In fact, the financial benefits that Holmes gained from Theranos — valued at $9 billion in 2014 — were “modest” when compared to those received by many CEOs of multi-billion companies, according to the filing. “She took a lower salary even than the salaries of other Theranos executives,” the filing argued.
“And, although she owned a substantial amount of Theranos equity, she never sold any equity in the company — despite opportunities to do so and contrary to what one would expect if she intended to benefit from a massive fraud.”
Holmes “achieved financial success by dint of her hard work and innovation,” and “many CEOs live in luxurious housing, buy expensive vehicles and clothing, travel luxuriously, and associate with famous people — as the government claims Ms. Holmes did,” according to the filing.
The feds’ bid to use evidence of her lifestyle as a motive for crime rests on a false assumption that any wealthy person would be prone to fraud, the filing said. “The amount of money Ms. Holmes earned in her position at Theranos, how she chose to spend that money, and the identities of people with whom she associated simply have no relevance to Ms. Holmes’ guilt or innocence,” according to the filing, which cited a court finding in another case that it was irrelevant whether the accused man had “spent his fortune on lavish parties, instead of donating it to starving Malawian orphans.”
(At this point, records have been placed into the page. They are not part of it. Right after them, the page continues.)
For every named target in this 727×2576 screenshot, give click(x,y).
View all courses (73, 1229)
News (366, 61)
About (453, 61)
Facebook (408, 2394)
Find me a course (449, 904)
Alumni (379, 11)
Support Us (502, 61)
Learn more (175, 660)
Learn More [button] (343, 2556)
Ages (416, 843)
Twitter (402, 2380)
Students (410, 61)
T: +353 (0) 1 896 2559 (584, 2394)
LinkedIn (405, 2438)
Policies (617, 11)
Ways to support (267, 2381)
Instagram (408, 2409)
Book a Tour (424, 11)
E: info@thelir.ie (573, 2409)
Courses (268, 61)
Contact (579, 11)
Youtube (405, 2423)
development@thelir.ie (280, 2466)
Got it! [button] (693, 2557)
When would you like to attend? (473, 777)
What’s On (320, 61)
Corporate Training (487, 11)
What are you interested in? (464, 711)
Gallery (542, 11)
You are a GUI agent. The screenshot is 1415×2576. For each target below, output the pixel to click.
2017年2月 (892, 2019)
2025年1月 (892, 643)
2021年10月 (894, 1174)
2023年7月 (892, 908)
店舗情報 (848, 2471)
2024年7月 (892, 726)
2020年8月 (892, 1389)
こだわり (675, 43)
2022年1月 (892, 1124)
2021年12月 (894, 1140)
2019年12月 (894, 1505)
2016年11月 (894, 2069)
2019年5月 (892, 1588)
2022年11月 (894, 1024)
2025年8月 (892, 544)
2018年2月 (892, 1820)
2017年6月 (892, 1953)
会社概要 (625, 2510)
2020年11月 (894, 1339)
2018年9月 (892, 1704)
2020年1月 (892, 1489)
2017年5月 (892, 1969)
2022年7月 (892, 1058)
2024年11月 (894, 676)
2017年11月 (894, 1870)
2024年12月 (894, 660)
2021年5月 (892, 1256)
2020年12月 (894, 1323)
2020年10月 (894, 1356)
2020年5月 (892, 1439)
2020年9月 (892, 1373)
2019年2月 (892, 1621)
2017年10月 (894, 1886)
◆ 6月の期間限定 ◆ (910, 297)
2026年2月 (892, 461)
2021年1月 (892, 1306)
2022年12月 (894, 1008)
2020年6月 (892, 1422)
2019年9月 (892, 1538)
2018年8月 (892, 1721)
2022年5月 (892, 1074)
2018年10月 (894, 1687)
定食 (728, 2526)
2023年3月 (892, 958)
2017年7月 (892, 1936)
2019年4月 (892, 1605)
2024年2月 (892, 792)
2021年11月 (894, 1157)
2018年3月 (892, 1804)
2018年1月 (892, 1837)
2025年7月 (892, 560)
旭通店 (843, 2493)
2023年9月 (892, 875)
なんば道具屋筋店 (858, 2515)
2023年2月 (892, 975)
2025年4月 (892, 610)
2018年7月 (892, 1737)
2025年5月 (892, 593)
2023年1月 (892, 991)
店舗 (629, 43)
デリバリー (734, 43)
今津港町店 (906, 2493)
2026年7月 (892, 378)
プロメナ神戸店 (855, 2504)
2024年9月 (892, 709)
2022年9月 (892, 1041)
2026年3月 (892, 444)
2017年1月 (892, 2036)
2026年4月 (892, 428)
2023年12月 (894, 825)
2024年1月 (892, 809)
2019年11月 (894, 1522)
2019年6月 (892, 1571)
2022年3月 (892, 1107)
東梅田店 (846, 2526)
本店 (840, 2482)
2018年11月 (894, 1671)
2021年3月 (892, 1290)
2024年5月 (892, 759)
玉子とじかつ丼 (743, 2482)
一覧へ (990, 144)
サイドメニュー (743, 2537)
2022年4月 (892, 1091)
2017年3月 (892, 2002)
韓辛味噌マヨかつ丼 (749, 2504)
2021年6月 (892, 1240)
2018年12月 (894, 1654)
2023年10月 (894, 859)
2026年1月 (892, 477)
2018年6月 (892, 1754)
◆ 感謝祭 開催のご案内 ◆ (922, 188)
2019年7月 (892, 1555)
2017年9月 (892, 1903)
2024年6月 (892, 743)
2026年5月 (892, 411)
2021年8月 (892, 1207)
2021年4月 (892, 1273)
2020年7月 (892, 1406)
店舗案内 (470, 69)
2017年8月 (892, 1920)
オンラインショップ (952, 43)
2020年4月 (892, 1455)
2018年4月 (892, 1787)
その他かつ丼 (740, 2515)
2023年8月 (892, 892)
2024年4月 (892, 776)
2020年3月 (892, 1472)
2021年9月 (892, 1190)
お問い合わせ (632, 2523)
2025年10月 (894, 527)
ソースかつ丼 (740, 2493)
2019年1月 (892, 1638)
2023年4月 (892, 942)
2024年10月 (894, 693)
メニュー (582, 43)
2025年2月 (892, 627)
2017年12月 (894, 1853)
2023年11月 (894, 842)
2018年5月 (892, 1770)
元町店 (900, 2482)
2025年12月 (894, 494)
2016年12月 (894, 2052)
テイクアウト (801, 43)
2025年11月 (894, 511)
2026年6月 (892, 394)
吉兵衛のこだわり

The other 19 motions filed Friday include attempts to exclude evidence related to Food and Drug Administration inspections, news stories and “alleged blaming and vilifying of competing companies and journalists.”
Holmes’ trial is scheduled to start in March. She faces maximum penalties of 20 years in prison and a $2.75 million fine, plus possible restitution, the Department of Justice has said.